# Thread: Linear Approximation and the Derivitive

1. ## Linear Approximation and the Derivitive

2 Questions for you

1. Find a formula for the error E(x) in the tangent line approximation to the function near x=a. Using a table of values for E(x)/(x-a) near x=a, find a value for k such that E(x)/(x-a) is approximately equal to k(x-a). Check that, approximately, k=f''(a)/2 and that E(x) is approximately equal to (f''(a)/2)(x-a)^2.
The problem is : f(x)= square root of x, a=1

2. Writing g for the acceleration due to gravity, the period t, of a pendulum of length l is given by T=2pi times the root of l/g.
a) show that if the length of the pendulum changes by delta l, the change of the period, delta T, is given by delta T= T/2l x delta l
b) If the length of the pendulum increases by 2%, by what percent does the period change?

THANKSSSSSSSSSS

2. Originally Posted by Paige05
2 Questions for you

1. Find a formula for the error E(x) in the tangent line approximation to the function near x=a.
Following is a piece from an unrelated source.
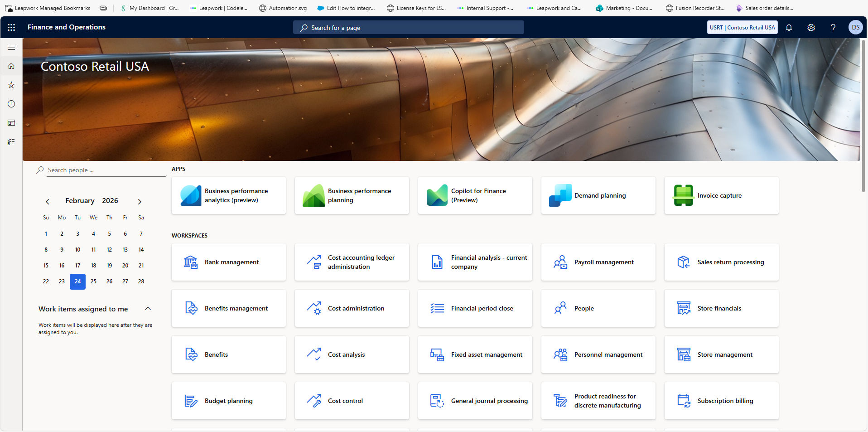This screenshot has height=432, width=868.
Task: Open Bank management workspace tile
Action: pyautogui.click(x=229, y=262)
Using a table of values for E(x)/(x-a) near x=a, find a value for k such that E(x)/(x-a) is approximately equal to k(x-a). Check that, approximately, k=f''(a)/2 and that E(x) is approximately equal to (f''(a)/2)(x-a)^2.
The problem is : f(x)= square root of x, a=1

2. Writing g for the acceleration due to gravity, the period t, of a pendulum of length l is given by T=2pi times the root of l/g.
a) show that if the length of the pendulum changes by delta l, the change of the period, delta T, is given by delta T= T/2l x delta l
b) If the length of the pendulum increases by 2%, by what percent does the period change?

THANKSSSSSSSSSS
In general your linear approximation function is
$f_{approx}(x) \approx f(a) + f^{\prime}(a) \cdot (x - a)$

So your error function will be:
$E(x) = f(x) - f_{approx}(x)$

-Dan